WHAT TO PRODUCE: Please reproduce each of the rows below word for word, keeping every line unchanged.

Element lookup rows
# # # # #
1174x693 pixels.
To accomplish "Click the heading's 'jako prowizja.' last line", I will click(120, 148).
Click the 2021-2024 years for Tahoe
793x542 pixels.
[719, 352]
# # # # #
THE RESPONSE:
1174x693 pixels.
To accomplish "Click the heading's 'jako prowizja.' last line", I will click(120, 148).
Click the 2021-2024 years for Tahoe
793x542 pixels.
[719, 352]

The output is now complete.